What the ordering of items tells you is that, if you check out that middle
commit, and they're all on the same line, the change in the bottom commit
will be represented and the change in the top commit won't; in the
perspective on the project's history encoded in the repository, the middle
change was applied on top of the bootm one, and the top one was applied on
top of that. (Even though we know the authors of those changes were
working independantly, probably based on some older revision)

> > What you should do now is:
> >
> > $ git checkout master
> > $ git merge origin
> >
> > Which should move master forward through the web to "origin", which is
> > (unless you've moved it) what you got from upsteam.
>
> $ git merge origin
> fatal: Needed a single revision
> Usage: /usr/bin/git-merge [-n] [--no-commit] [--squash] [-s <strategy>]... <merge-message> <head> <remote>+
>
> For some reason I don't think I should be needing commands that need
> "<merge-message>"; I don't want to change the (local) tree in anyway.
>
> Isn't there another way to just move master back to the HEAD of origin?

Ah, the syntax of git-merge changed at some point. Try, instead, the less
intuitive "git pull . origin". Or "git reset --hard refs/heads/origin" or
maybe "git reset --hard refs/remotes/origin/master".

When you merge something in git, if the other side is a descendant of your
current point, it just moves your current point to the point the other
side is at, and doesn't use the message. This is called a "fast-forward
merge", because it makes your branch be at a point descended from both the
old value of your branch and the other side (that being the important
feature of a "merge"), but it does it without creating anything new,
because an existing commit was sufficient. So, if you expect that you're
moving strictly forward in history, you can do this by asking for a merge.
(But the program called "git merge" in the version you have actually
doesn't do fast-forwards, sort of confusingly; in later versions, things
have been rearranged somewhat. In your version, you have to ask to pull in
changes from your own copy of the repository in order to trigger the
fast-forward logic.)

> > Alternatively:
> >
> > $ git checkout master
> > $ git pull
> >
> > Should fetch the latest stuff and advance master to the fetched version.
>
> I'd rather first reproduce a working kernel - that should be possible
> without pulling in more commits.

Sure. Hopefully, newer things haven't broken anything else (or the same
thing again), but it's good to get everything sane first. But if you find
you've lost all trace of what you'd gotten (if "origin" also got moved,
for example), you can just get the latest mainline. There's also "git
lost+found" which can recover bits of history that have been completely
lost from your local repository, but that's probably more trouble than
it's worth.

-Daniel
*This .sig left intentionally blank*

2007-06-17 10:52:38

by Alex Riesen

[permalink] [raw]
Subject: Re: My kernel hangs again: Help with git please

Carlo Wood, Sat, Jun 16, 2007 16:03:40 +0200:
> $ git merge origin
> fatal: Needed a single revision
> Usage: /usr/bin/git-merge [-n] [--no-commit] [--squash] [-s <strategy>]... <merge-message> <head> <remote>+
>
> For some reason I don't think I should be needing commands that need
> "<merge-message>"; I don't want to change the (local) tree in anyway.

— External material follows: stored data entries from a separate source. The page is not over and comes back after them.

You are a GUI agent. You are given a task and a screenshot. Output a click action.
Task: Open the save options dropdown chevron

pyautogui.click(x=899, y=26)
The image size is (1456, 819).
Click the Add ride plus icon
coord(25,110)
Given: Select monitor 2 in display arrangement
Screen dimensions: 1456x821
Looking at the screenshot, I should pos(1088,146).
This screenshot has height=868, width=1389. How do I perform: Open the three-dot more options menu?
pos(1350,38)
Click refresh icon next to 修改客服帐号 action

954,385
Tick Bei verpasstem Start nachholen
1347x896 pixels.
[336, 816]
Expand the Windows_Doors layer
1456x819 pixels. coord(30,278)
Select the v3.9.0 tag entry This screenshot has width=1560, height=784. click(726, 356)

I'd recommend to upgrade your git. There are some really nice
improvements in the latest versions (1.5.2.2, for instance).
Particularly, the command above would have worked. That is, assuming
you actually do have that origin branch. In any case, a

$ git fetch git://git.kernel.org/pub/scm/linux/kernel/git/torvalds/linux-2.6.git master
$ git reset --hard FETCH_HEAD

will get you the very latest kernel in your working directory. Has
some disadvantages, though: does not retrieve the tags and destroys
local changes.

But you'll find a man page of git-remote and git-config very
interesting, especially wrt the above operation. I do just "git pull",
for example and actually _am_ sure I get the latest kernel, get all
the tags and never loose local changes.